Characterizing ABC-Transporter Substrate-Likeness Using a Clean-Slate Genetic Background

Citation:

Artem Sokolov, Stephanie Ashenden, Nil Sahin, Richard Lewis, Nurdan Erdem, Elif Ozaltan, Andreas Bender, Frederick P Roth, and Murat Cokol. 2019. “Characterizing ABC-Transporter Substrate-Likeness Using a Clean-Slate Genetic Background.” Front Pharmacol, 10, Pp. 448.

Abstract:

Mutations in ATP Binding Cassette (ABC)-transporter genes can have major effects on the bioavailability and toxicity of the drugs that are ABC-transporter substrates. Consequently, methods to predict if a drug is an ABC-transporter substrate are useful for drug development. Such methods traditionally relied on literature curated collections of ABC-transporter dependent membrane transfer assays. Here, we used a single large-scale dataset of 376 drugs with relative efficacy on an engineered yeast strain with all ABC-transporter genes deleted (ABC-16), to explore the relationship between a drug's chemical structure and ABC-transporter substrate-likeness. We represented a drug's chemical structure by an array of substructure keys and explored several machine learning methods to predict the drug's efficacy in an ABC-16 yeast strain.
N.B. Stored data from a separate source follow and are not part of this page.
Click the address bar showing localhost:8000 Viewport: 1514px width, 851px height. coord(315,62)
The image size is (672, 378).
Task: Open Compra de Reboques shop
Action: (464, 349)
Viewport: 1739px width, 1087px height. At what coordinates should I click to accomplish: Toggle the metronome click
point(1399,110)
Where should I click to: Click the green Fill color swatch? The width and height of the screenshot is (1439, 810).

Gradient-Boosted Random Forest models outperformed all other methods with an AUC of 0.723. We prospectively validated the model using new experimental data and found significant agreement with predictions. Our analysis expands the previously reported chemical substructures associated with ABC-transporter substrates and provides an alternative means to investigate ABC-transporter substrate-likeness.